▶ [Work to complete]: The lines to return are those below that contain the word "left".

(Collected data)

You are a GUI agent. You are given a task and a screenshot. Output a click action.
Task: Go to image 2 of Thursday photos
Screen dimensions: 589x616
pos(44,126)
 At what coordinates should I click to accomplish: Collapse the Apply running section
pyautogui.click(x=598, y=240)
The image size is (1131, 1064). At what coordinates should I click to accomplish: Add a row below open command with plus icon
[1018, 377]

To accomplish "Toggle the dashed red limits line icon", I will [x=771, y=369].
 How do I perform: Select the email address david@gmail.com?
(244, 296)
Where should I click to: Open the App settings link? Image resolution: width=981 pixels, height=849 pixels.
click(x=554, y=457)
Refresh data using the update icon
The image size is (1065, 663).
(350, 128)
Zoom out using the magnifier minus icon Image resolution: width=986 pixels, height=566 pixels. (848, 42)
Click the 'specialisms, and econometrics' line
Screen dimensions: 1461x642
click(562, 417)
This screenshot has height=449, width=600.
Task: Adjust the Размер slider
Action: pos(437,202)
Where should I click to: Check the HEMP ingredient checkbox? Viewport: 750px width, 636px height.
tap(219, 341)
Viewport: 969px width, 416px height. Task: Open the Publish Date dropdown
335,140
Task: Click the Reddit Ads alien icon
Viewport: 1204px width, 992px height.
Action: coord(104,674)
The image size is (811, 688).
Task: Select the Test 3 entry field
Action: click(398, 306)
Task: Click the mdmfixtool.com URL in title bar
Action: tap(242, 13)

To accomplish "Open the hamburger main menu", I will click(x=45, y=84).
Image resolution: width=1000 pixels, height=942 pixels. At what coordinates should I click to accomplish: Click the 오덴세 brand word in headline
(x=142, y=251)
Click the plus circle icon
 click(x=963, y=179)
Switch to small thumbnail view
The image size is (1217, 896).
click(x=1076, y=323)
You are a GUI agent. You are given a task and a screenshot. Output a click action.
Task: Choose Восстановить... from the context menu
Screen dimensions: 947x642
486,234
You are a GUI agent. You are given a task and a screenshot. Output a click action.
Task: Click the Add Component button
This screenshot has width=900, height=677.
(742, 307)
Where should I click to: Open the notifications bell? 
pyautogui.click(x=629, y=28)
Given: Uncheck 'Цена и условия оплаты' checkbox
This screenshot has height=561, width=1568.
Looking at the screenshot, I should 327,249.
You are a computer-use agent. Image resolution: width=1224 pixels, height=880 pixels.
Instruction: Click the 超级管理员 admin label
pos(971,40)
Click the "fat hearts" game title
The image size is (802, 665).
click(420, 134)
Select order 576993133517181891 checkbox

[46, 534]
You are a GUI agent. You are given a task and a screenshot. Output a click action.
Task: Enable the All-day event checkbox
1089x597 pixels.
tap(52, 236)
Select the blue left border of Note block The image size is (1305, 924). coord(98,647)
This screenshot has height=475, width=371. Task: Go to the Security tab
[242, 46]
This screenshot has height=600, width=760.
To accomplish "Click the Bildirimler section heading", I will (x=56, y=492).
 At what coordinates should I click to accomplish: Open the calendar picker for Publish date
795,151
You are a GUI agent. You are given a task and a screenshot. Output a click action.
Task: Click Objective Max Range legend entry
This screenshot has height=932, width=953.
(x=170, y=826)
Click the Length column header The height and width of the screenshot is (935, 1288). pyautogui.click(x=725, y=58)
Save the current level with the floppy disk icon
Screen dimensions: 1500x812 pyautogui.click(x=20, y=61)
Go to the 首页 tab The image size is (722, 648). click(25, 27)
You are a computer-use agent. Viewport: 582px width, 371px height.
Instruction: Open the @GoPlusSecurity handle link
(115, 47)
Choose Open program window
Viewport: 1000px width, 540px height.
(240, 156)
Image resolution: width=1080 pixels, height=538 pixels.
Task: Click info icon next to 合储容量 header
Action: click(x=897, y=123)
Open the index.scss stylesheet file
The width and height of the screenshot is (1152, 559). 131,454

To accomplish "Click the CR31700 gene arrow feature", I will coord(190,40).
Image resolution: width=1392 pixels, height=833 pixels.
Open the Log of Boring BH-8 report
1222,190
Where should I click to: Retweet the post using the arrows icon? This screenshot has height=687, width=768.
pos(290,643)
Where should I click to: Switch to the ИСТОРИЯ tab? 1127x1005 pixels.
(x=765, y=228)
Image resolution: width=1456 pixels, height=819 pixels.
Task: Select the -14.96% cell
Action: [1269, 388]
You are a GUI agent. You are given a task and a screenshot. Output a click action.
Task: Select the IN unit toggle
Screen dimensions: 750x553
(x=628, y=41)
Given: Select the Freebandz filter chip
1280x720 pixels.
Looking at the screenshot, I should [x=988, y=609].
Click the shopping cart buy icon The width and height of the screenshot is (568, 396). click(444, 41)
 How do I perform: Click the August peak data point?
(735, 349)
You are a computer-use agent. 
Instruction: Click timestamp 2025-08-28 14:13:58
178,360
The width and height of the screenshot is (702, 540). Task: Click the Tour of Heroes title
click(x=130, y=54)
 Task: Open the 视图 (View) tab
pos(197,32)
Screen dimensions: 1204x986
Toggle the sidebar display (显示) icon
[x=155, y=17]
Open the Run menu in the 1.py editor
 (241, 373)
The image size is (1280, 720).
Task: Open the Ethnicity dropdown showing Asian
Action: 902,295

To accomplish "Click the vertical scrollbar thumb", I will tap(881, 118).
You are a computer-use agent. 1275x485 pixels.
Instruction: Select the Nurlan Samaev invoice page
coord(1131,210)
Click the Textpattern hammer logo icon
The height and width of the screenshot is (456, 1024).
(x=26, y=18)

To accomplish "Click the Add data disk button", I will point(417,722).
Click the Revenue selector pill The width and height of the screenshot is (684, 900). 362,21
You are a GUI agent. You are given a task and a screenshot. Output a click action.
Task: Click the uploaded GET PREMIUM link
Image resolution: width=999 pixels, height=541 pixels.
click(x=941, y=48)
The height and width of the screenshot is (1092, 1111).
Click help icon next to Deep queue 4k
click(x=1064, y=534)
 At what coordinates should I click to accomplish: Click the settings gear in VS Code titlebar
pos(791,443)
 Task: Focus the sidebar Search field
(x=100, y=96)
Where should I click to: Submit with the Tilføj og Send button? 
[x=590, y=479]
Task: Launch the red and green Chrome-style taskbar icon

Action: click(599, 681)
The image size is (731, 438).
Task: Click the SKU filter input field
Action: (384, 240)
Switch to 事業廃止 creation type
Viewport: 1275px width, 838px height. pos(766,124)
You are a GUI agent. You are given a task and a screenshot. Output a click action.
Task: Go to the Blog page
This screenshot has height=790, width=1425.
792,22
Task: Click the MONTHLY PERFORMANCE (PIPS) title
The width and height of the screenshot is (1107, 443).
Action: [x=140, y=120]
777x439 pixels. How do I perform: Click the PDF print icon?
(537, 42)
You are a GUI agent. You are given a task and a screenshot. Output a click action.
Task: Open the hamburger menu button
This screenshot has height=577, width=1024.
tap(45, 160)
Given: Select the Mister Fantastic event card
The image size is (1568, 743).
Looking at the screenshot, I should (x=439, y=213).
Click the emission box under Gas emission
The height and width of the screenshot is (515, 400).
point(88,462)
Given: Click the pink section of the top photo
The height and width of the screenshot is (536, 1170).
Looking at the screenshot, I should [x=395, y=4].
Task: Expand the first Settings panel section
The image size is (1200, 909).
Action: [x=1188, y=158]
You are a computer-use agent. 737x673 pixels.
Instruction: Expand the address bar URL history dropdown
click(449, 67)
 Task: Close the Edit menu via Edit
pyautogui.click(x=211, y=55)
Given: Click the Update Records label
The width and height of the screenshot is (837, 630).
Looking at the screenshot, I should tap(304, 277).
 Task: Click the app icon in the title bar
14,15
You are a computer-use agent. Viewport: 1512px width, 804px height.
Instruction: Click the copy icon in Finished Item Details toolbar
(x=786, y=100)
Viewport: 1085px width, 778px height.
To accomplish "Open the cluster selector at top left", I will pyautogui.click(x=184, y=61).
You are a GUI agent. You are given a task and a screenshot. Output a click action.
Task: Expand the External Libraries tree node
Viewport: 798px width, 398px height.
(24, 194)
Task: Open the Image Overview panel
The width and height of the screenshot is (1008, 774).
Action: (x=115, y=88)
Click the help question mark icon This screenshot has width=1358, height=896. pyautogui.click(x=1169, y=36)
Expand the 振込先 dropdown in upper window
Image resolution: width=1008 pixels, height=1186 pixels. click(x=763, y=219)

▶ [Written response]:
Select the blue left border of Note block The image size is (1305, 924). coord(98,647)
To accomplish "Open the cluster selector at top left", I will pyautogui.click(x=184, y=61).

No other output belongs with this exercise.